## Exercise requirements
An exact repeat is needed of the lines from the one with "You are a GUI" through the last line of the data below. Please omit the pictures.

[Start of Attachment]

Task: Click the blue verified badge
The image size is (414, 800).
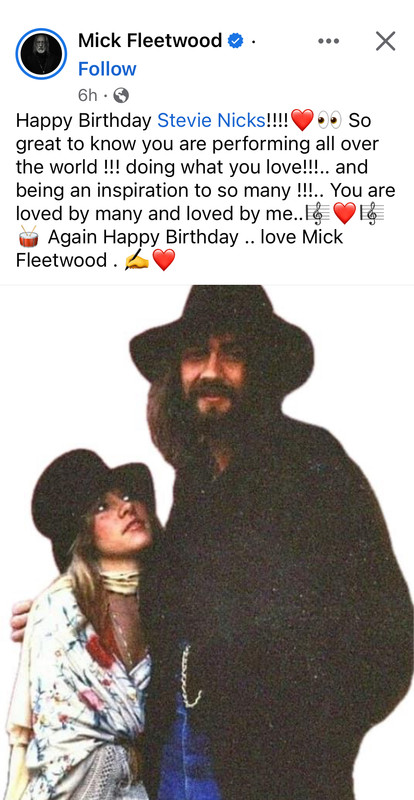Action: [x=235, y=41]
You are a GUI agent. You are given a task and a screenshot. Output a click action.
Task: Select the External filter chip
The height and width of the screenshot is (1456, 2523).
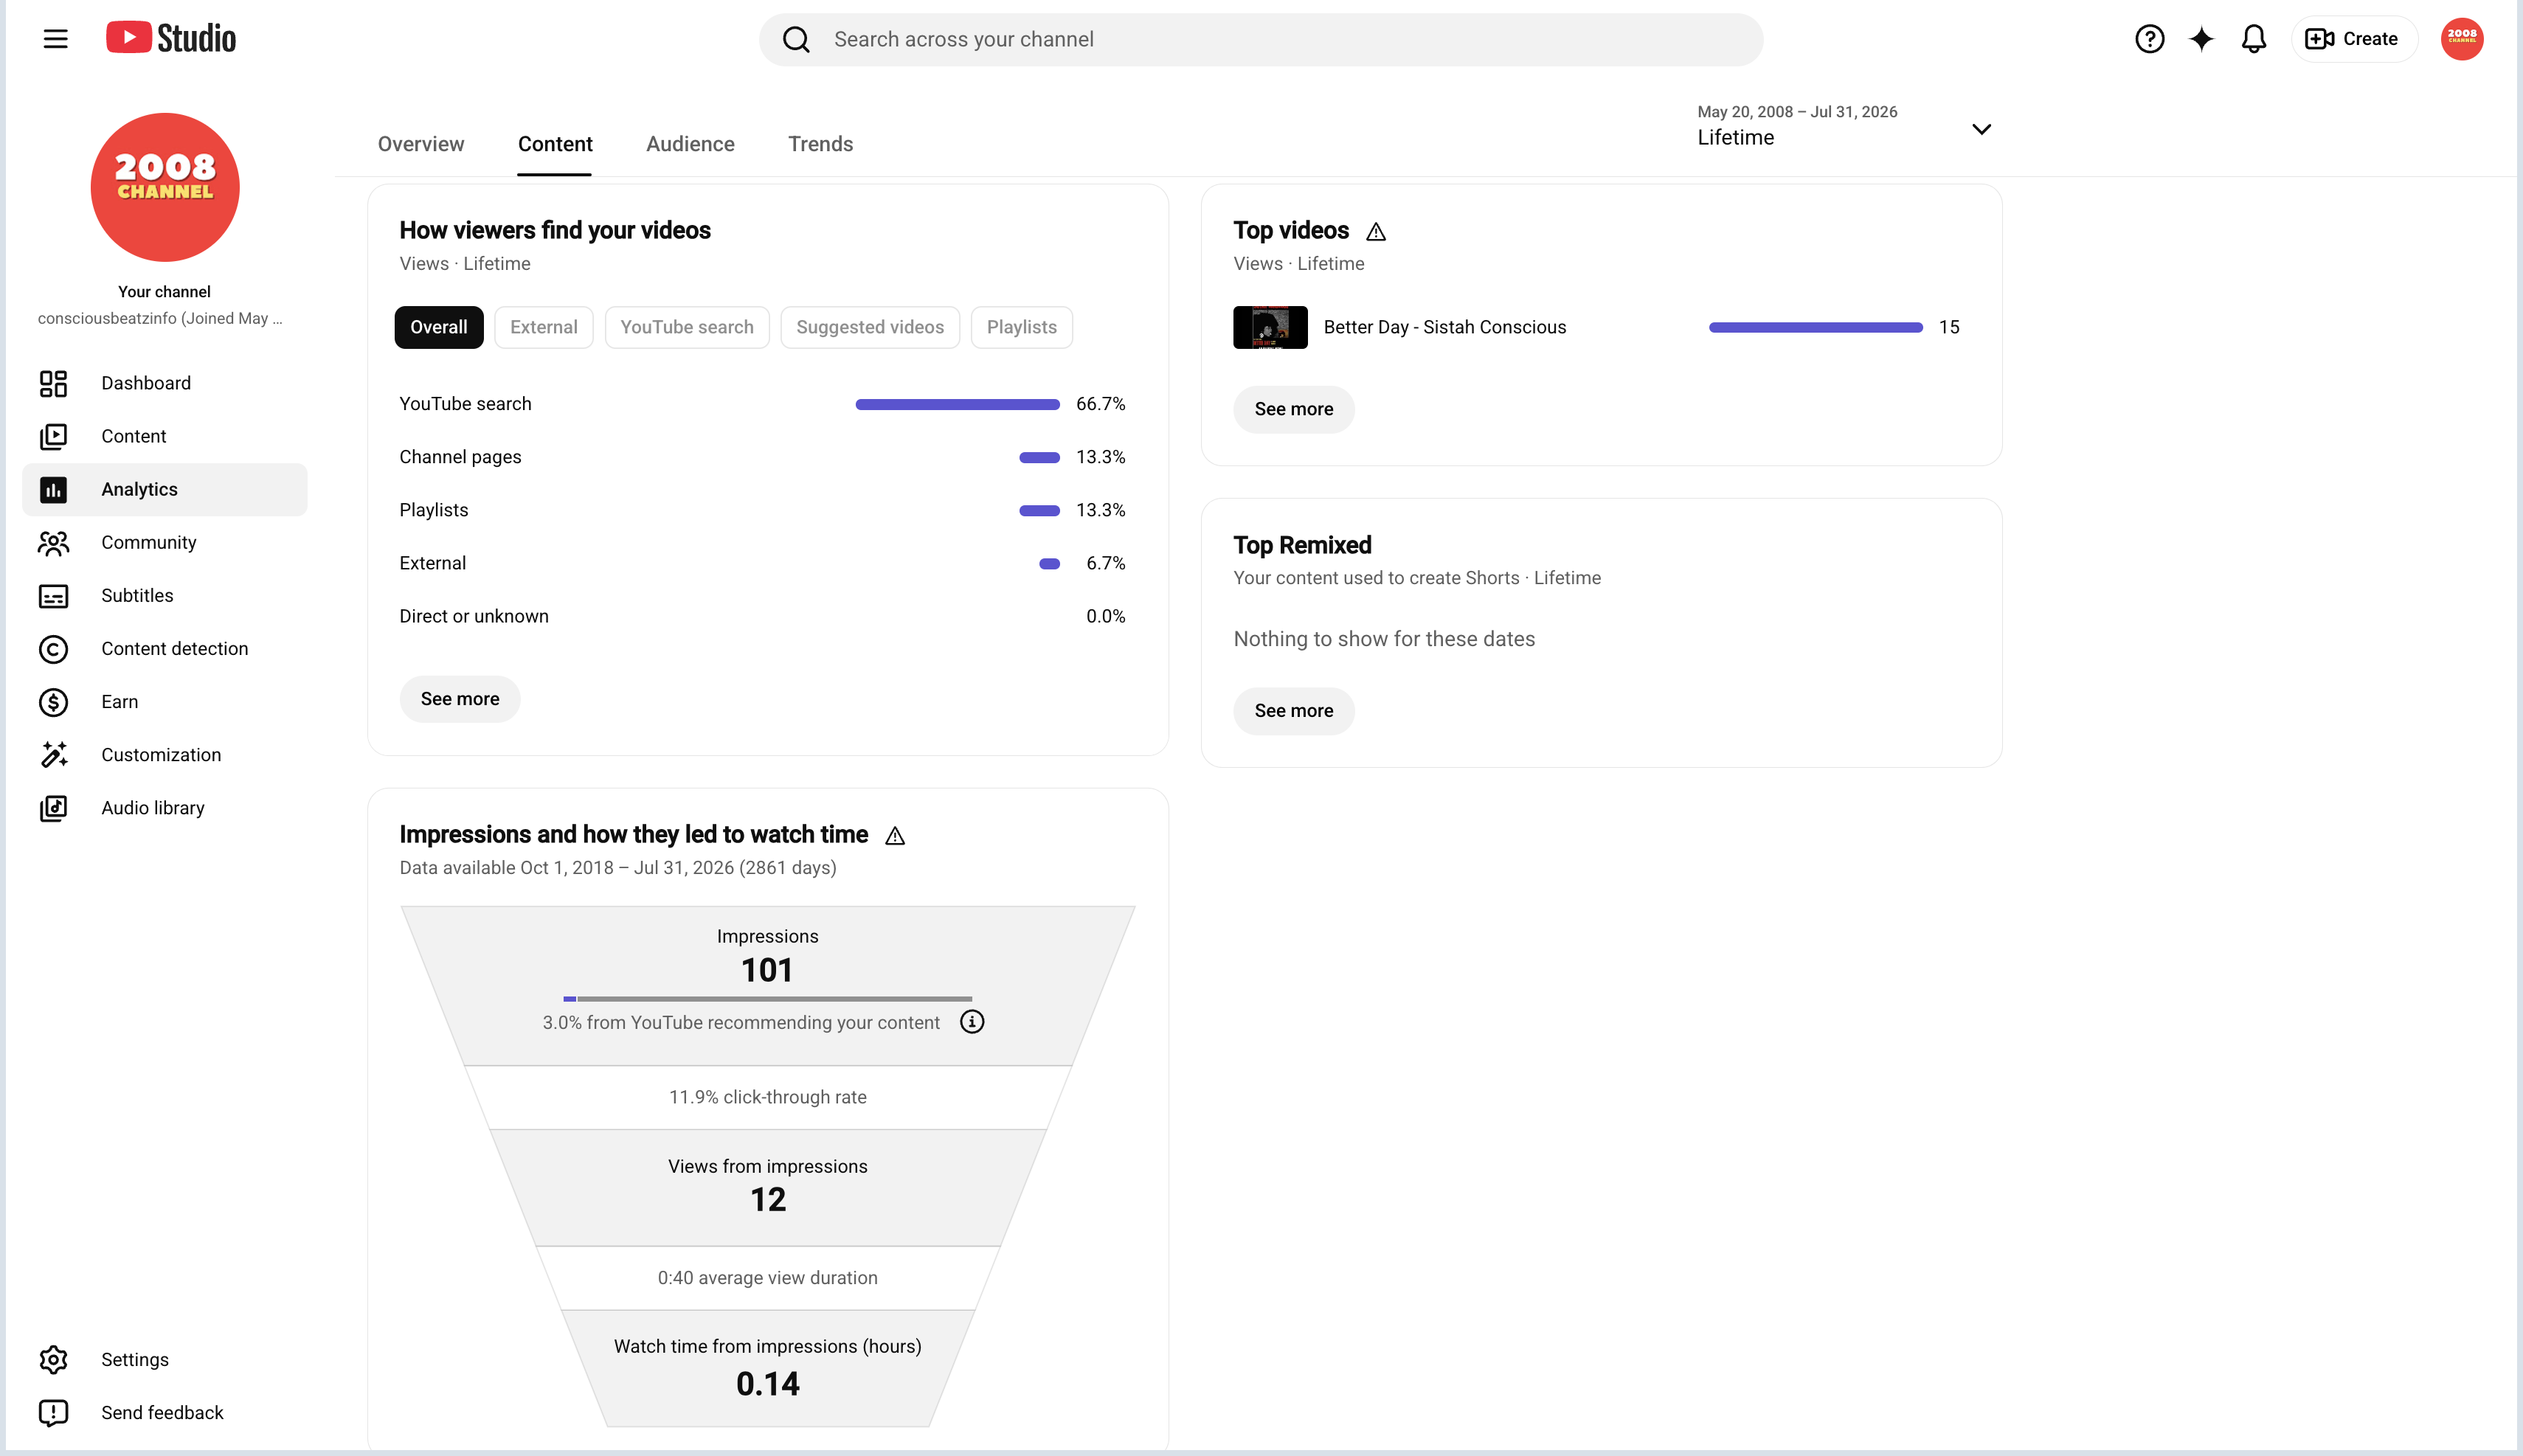click(544, 327)
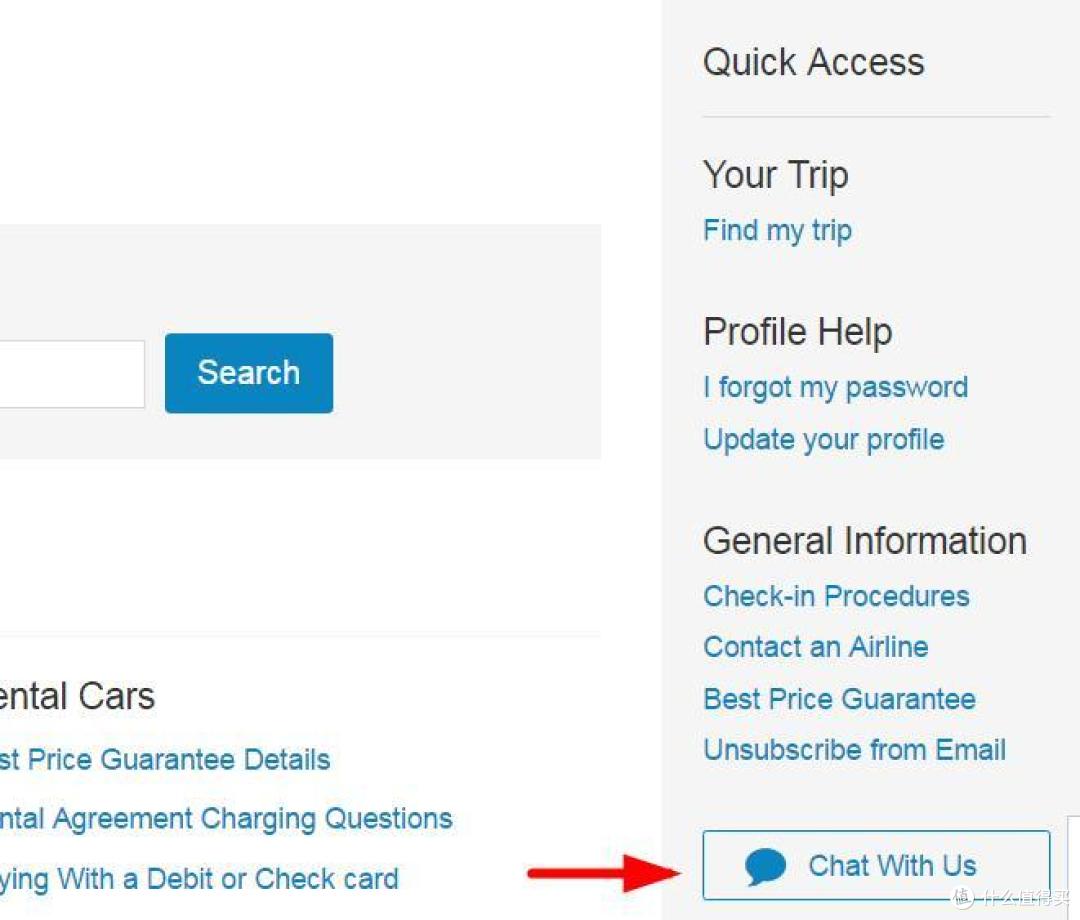Viewport: 1080px width, 920px height.
Task: Click the search text input field
Action: [72, 374]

[End of Attachment]

## Finished task
You are a GUI agent. You are given a task and a screenshot. Output a click action.
Task: Select the External filter chip
The height and width of the screenshot is (1456, 2523).
click(544, 327)
Viewport: 1080px width, 920px height.
Task: Click the search text input field
Action: [72, 374]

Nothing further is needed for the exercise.